There are Monkeypox vaccines for people of all ages, from senior citizens to infants. However, the CDC recommends the vaccine for only three main groups of people: people diagnosed with Monkeypox, people in contact with Monkeypox and people exposed to Monkeypox hosts. There is no need for widespread vaccination at this time.

How long do I need to isolate?

Monkeypox usually causes rashes with lesions that scab over and heal. This can take up to a month, so the CDC recommends waiting for all scabs to heal before returning to work or school. However, students that have been in contact with a Monkeypox host are able to continue school and school-related activities, unless they contract Monkeypox themselves.

How are schools and daycares staying safe?

Most of the COVID-19 protocols also help with preventing the spread of Monkeypox.

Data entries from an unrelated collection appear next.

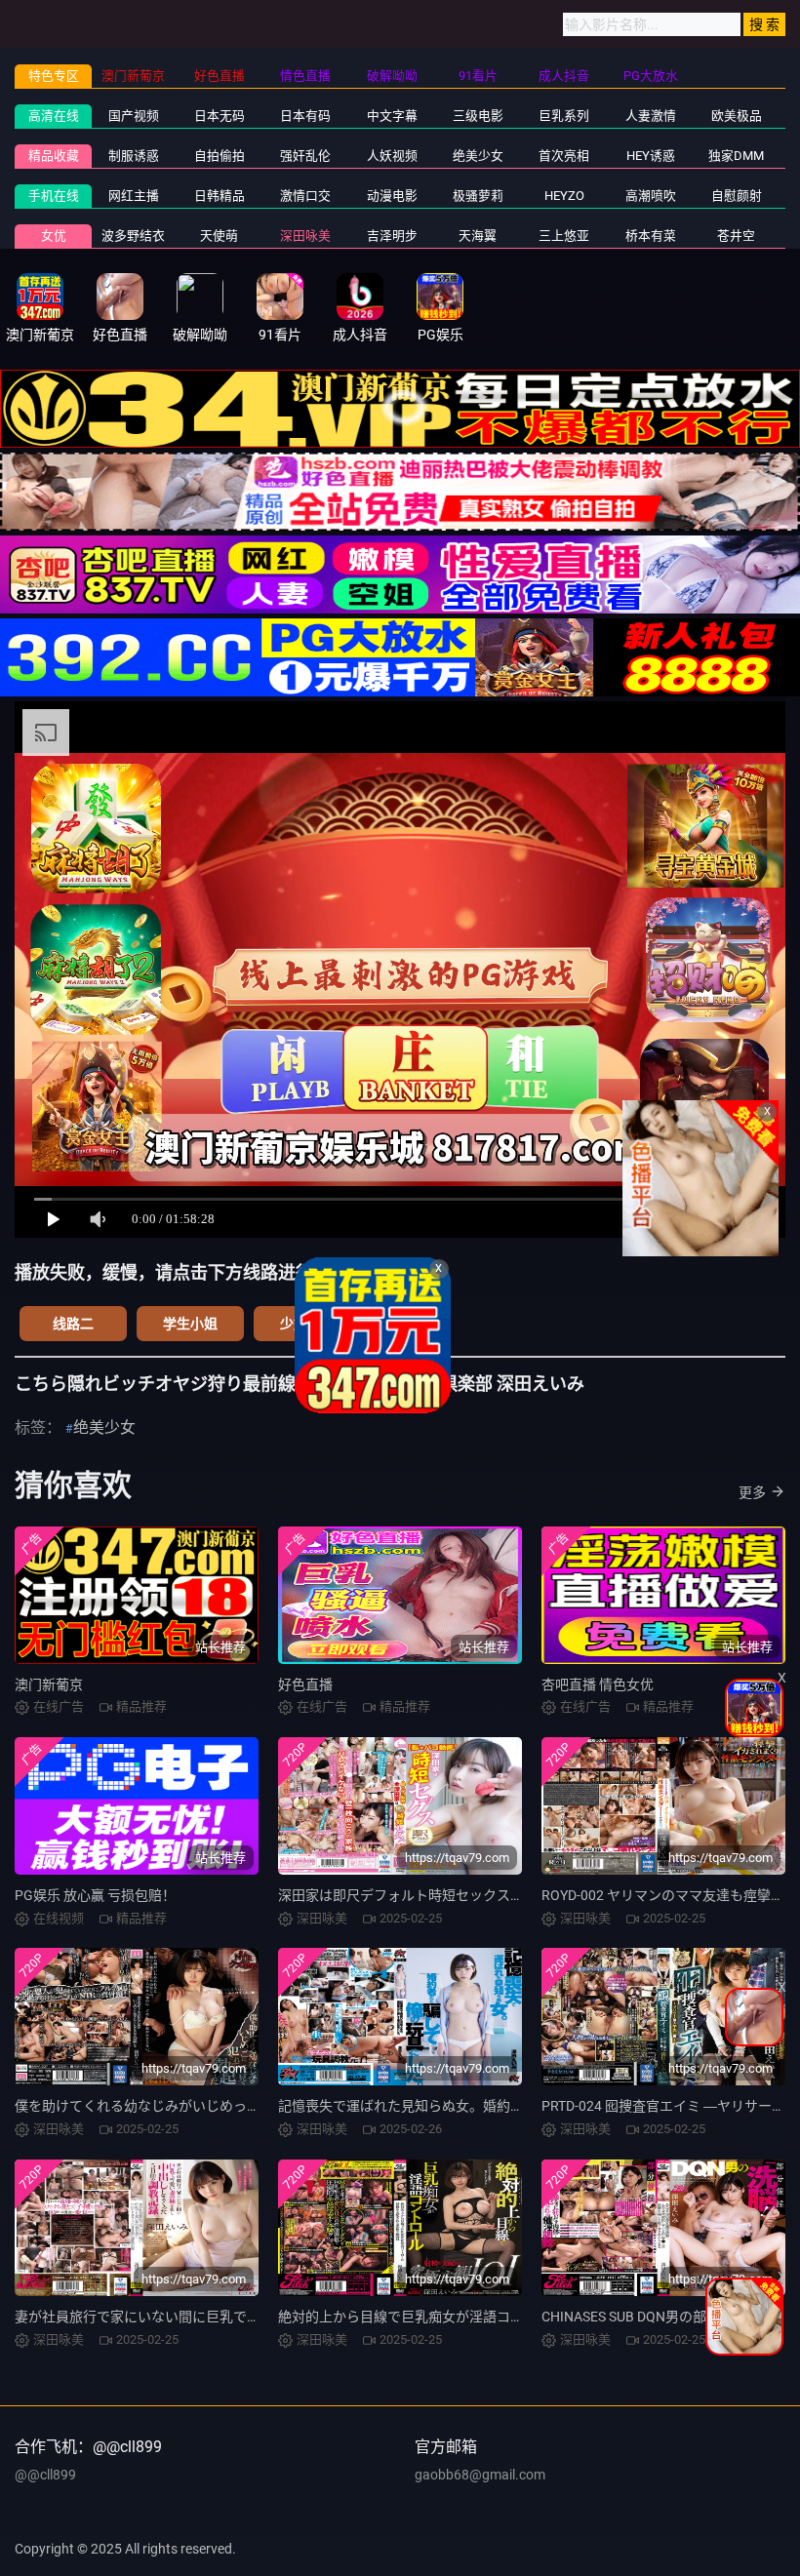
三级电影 (478, 115)
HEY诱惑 (650, 155)
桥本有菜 (650, 235)
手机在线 (53, 195)
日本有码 (305, 115)
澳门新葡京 (49, 1684)
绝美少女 (478, 155)
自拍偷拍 (219, 155)
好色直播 (305, 1684)
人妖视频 (392, 155)
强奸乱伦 (305, 155)
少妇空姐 (307, 1323)
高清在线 (53, 115)
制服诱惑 (133, 155)
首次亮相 (564, 155)
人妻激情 (650, 115)
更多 (752, 1492)
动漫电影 (392, 195)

However, in addition to those, you must also isolate infected students from other children, or students that have been in contact with someone who has Monkeypox. Schools should track these students for 21 days to monitor symptoms.

I have Monkeypox and can’t isolate from my family. What should I do?

If you cannot be isolated from others, you should follow certain precautions.  You must hide rashes with bandages or clothing. Monkeypox can transmit from skin contact, but also from small droplets of water. Children under 2 must wear a fitting mask or use a respirator, while in contact with their caregiver. “It is also important to discuss vaccination for exposed children with the health department,” the CDC said. “A vaccine is available that can help prevent monkeypox in people who have been exposed if it is given soon after exposure.”

What ages should be vaccinated?

Though the CDC has vaccines for those as young infants, they only recommend Monkeypox vaccination to ages 26 and above. 

How many cases are there at this time?

As of this time, there are ~27,000 cases in the U.S. and ~75,000 cases worldwide. Monkeypox death rate is very low, with only around ~26 deaths worldwide, 4 from the U.S.

Even though cases are dropping and Monkeypox is starting to recede, it’s still good to follow CDC guidelines so that the number of cases and deaths don’t increase.